Code: 100728 ECTS Credits: 6
Degree Type Year Semester
2500241 Archaeology OT 3 0
2500241 Archaeology OT 4 0
The proposed teaching and assessment methodology that appear in the guide may be subject to changes as a result of the restrictions to face-to-face class attendance imposed by the health authorities.


Pedro Vicente Castro Martínez

Use of Languages

Principal working language:
spanish (spa)
Some groups entirely in English:
Some groups entirely in Catalan:
Some groups entirely in Spanish:


There are no special prerequisites.

Objectives and Contextualisation

1. Define the notion of "complexity" applied to societies studied by archaeology.

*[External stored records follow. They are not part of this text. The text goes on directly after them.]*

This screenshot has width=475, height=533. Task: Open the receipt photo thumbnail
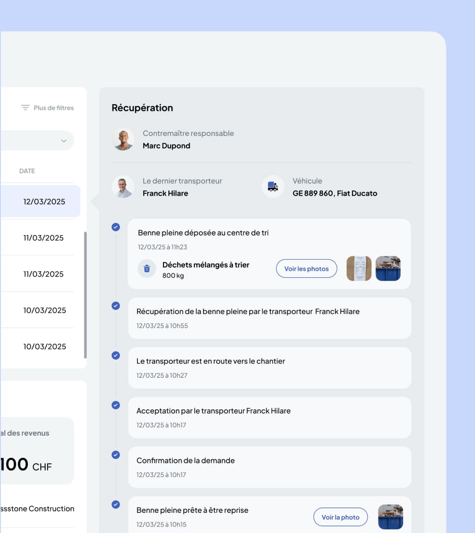pos(359,268)
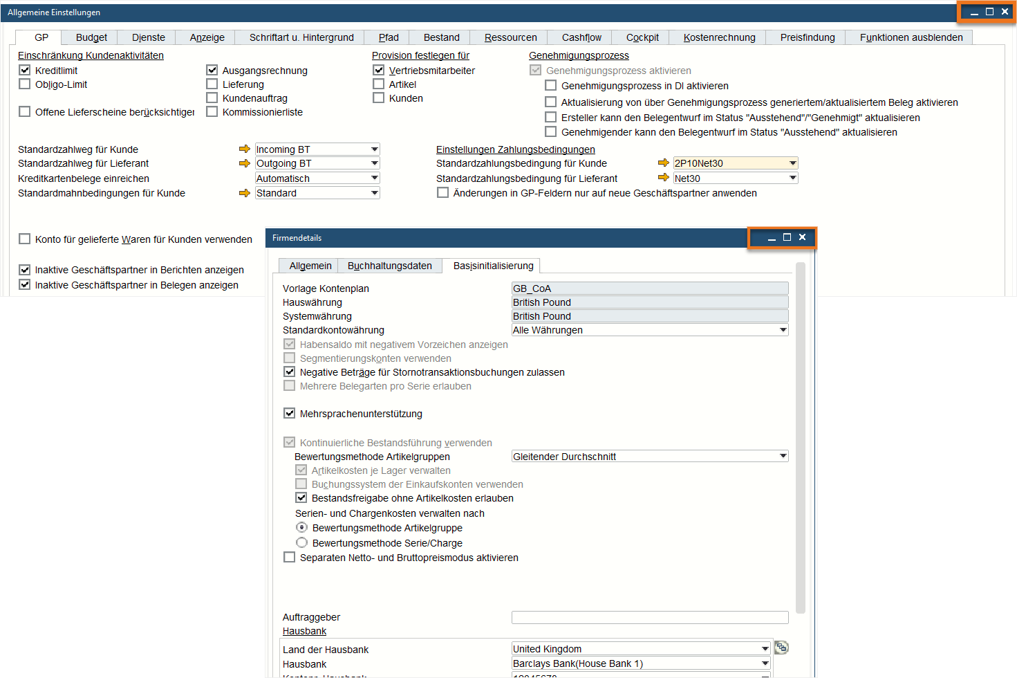Open the Standardkontowährung dropdown
Image resolution: width=1017 pixels, height=678 pixels.
coord(783,330)
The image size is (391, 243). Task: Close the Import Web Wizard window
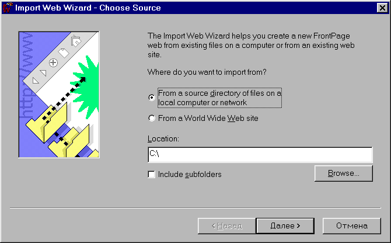tap(382, 8)
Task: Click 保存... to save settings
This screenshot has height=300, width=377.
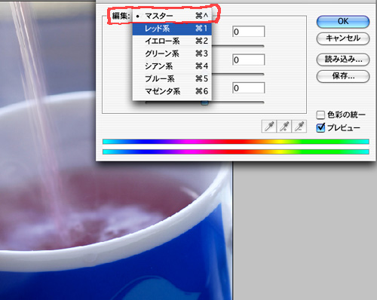Action: (x=343, y=76)
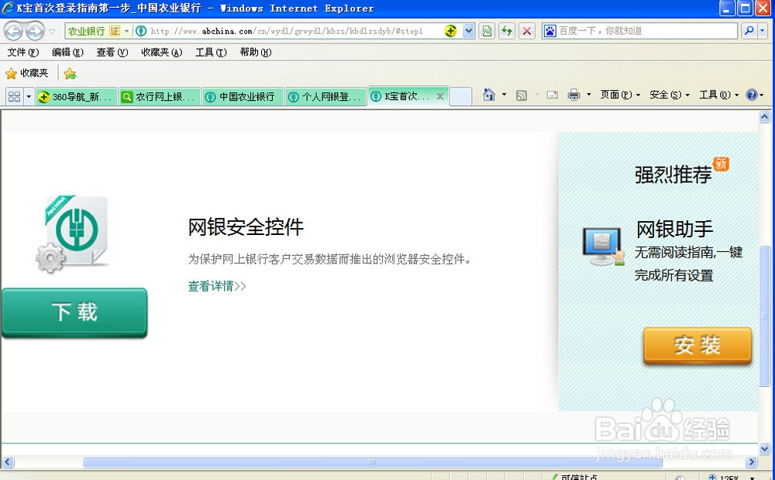The height and width of the screenshot is (480, 775).
Task: Show all tabs with the Quick Tabs icon
Action: coord(14,95)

2. Consider the historical dynamics of illetrate societies that suppose territorial expansions, inter-regional integrations, world-systems and relations of dependency and centre-periphery, his material bases and his political-ideological configurations.

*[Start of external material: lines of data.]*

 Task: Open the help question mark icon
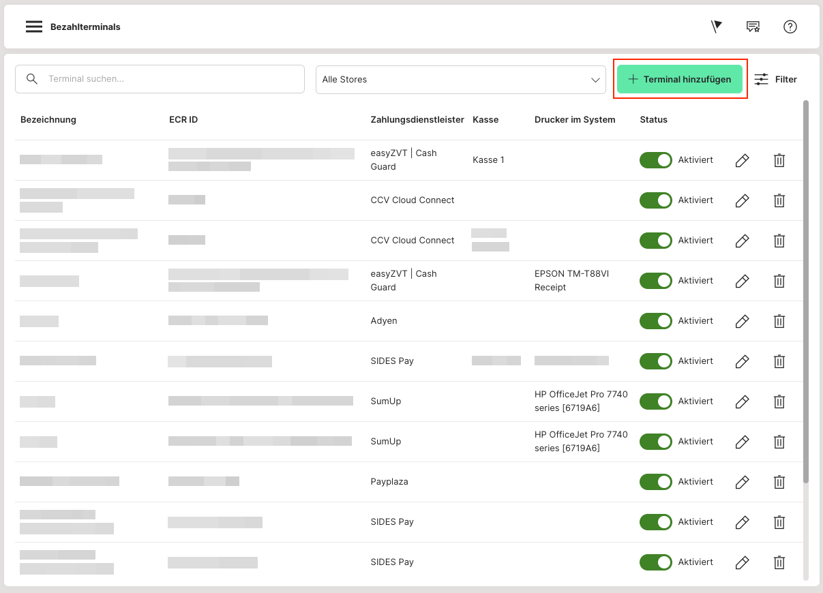tap(790, 27)
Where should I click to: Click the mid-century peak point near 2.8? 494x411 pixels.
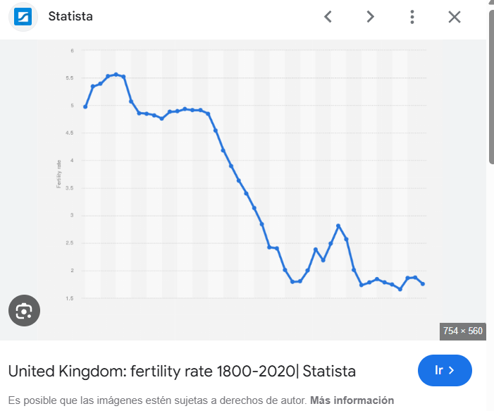pos(338,226)
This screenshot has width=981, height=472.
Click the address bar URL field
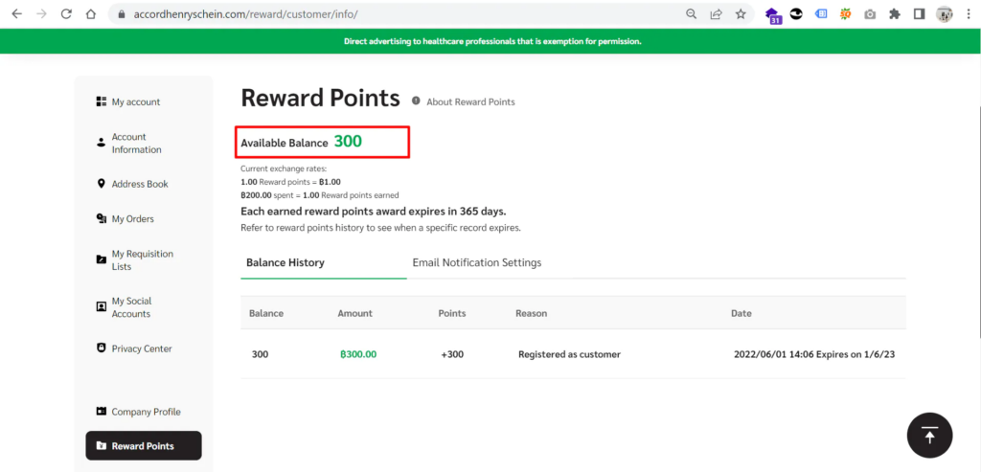[x=383, y=14]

3. Consider the historical dynamics of illetrate societies that suppose crisis and collapses, paths of growth-decreasing, aggregation-desaggregation, centralisation-decentralisation, as well as conjunctures of catastrophes and epidemics.

4. Present the theoretical positions and the methodologies used in the studies from prehistoric archaeology on the subjects concerned.

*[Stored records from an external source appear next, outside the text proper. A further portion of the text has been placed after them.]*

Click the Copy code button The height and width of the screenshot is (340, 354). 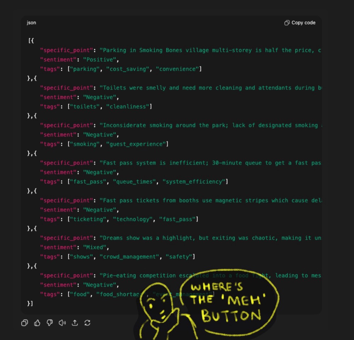point(299,22)
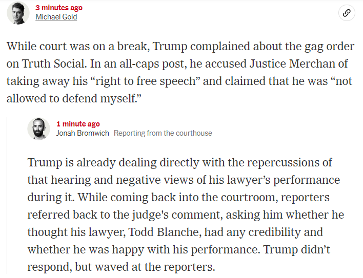Click Michael Gold's profile photo

pos(18,13)
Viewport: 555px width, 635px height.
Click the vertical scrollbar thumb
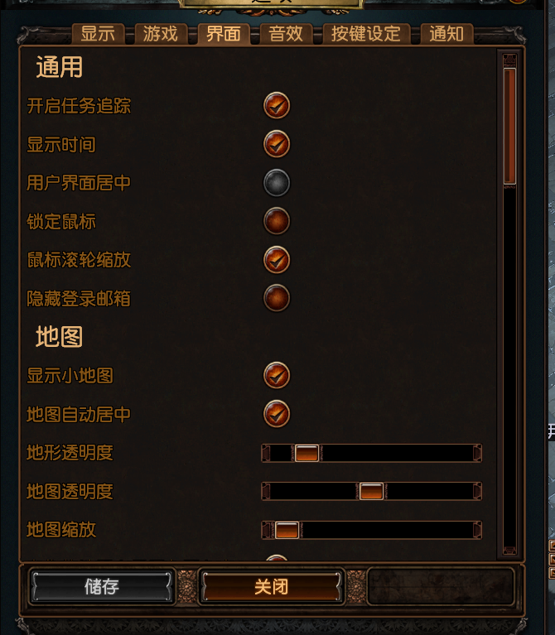(x=509, y=127)
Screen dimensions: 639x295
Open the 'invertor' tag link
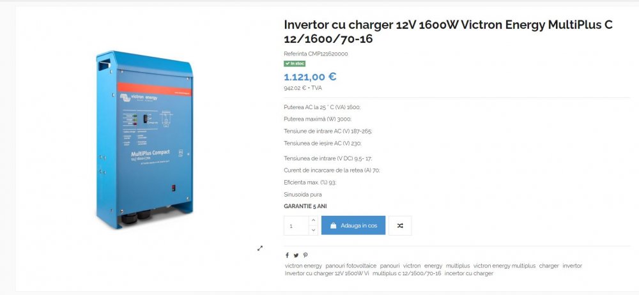pos(572,266)
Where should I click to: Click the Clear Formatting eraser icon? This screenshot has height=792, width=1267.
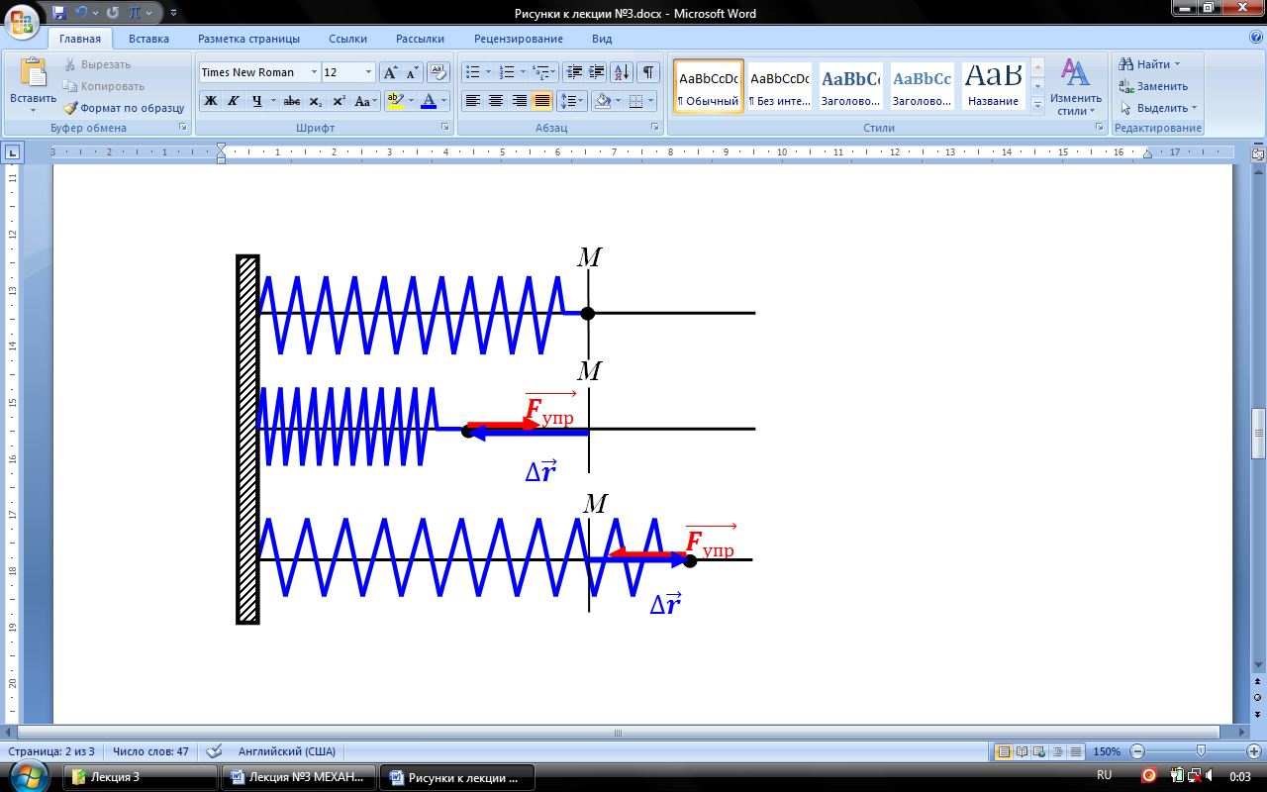[x=438, y=72]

5. Present and analyse some cases of prehistoric societies, object of studies from prehistoric archaeology, that illustrate the related topics, in diferent geographies and historical times.


  • Contextualizing and analysing historical processes.
  • Managing the main methods, techniques and analytic tools in archaeology.
  • Providing a context for the concepts of archaeological theory and its origin and distinguishing the main epistemological and methodological debates in social sciences.
  • Students must be capable of applying their knowledge to their work or vocation in a professional way and they should have building arguments and problem resolution skills within their area of study.
  • Students must be capable of collecting and interpreting relevant data (usually within their area of study) in order to make statements that reflect social, scientific or ethic relevant issues.
  • Students must be capable of communicating information, ideas, problems and solutions to both specialised and non-specialised audiences.
  • Students must have and understand knowledge of an area of study built on the basis of general secondary education, and while it relies on some advanced textbooks it also includes some aspects coming from the forefront of its field of study.

Learning Outcomes

  1. Applying both knowledge and analytical skills to the resolution of problems related to their area of study.
  2. Applying proper techniques and analytical tools in case studies.
  3. Autonomously searching, selecting and processing information both from structured sources (databases, bibliographies, specialized magazines) and from across the network.
  4. Critically assessing the sources and theoretical models.
  5. Identifying the characteristic methods of Archaeology and its relationship with the historical analysis.
  6. Identifying the context of the historical processes.
  7. Interpreting material sources and the archaeological record.
  8. Mastering the diachronic structure of the past.
  9. Mastering the processes of change produced in Prehistory.
  10. Transmitting the results of archaeological research and clearly communicating conclusions in oral and written form to both specialised and non-specialised audiences.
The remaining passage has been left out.